* **PROBLEM TO WORK ON**:
In the entries below, find every line with the string "Given" and copy it.

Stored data
>>
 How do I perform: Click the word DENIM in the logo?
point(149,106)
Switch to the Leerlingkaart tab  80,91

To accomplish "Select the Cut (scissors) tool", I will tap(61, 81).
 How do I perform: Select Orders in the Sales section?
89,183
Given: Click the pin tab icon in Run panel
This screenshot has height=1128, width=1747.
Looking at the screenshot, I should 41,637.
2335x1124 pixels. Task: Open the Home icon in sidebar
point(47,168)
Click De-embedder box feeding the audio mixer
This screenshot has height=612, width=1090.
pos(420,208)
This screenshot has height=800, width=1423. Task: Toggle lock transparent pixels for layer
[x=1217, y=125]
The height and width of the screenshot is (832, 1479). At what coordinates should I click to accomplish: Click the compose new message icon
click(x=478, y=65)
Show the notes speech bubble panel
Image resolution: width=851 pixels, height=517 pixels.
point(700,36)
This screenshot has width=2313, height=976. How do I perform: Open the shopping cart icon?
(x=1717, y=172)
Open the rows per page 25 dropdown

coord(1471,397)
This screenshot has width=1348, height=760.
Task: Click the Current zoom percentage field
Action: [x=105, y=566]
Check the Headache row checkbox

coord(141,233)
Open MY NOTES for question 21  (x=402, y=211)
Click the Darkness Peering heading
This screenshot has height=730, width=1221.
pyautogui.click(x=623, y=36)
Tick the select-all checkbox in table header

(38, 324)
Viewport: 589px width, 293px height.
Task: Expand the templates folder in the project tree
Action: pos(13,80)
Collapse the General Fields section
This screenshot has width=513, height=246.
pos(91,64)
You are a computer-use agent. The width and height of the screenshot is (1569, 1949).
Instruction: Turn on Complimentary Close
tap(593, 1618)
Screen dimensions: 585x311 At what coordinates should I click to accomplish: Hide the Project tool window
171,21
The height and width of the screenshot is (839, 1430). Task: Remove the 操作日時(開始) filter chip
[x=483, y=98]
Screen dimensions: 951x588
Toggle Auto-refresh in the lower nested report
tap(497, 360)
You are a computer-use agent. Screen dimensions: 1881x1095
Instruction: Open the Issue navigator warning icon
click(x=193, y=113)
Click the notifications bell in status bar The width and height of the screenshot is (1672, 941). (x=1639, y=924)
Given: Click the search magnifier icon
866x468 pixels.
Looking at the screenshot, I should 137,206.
<<
* **RESULT OF THE EXERCISE**:
Given: Click the pin tab icon in Run panel
Given: Click the search magnifier icon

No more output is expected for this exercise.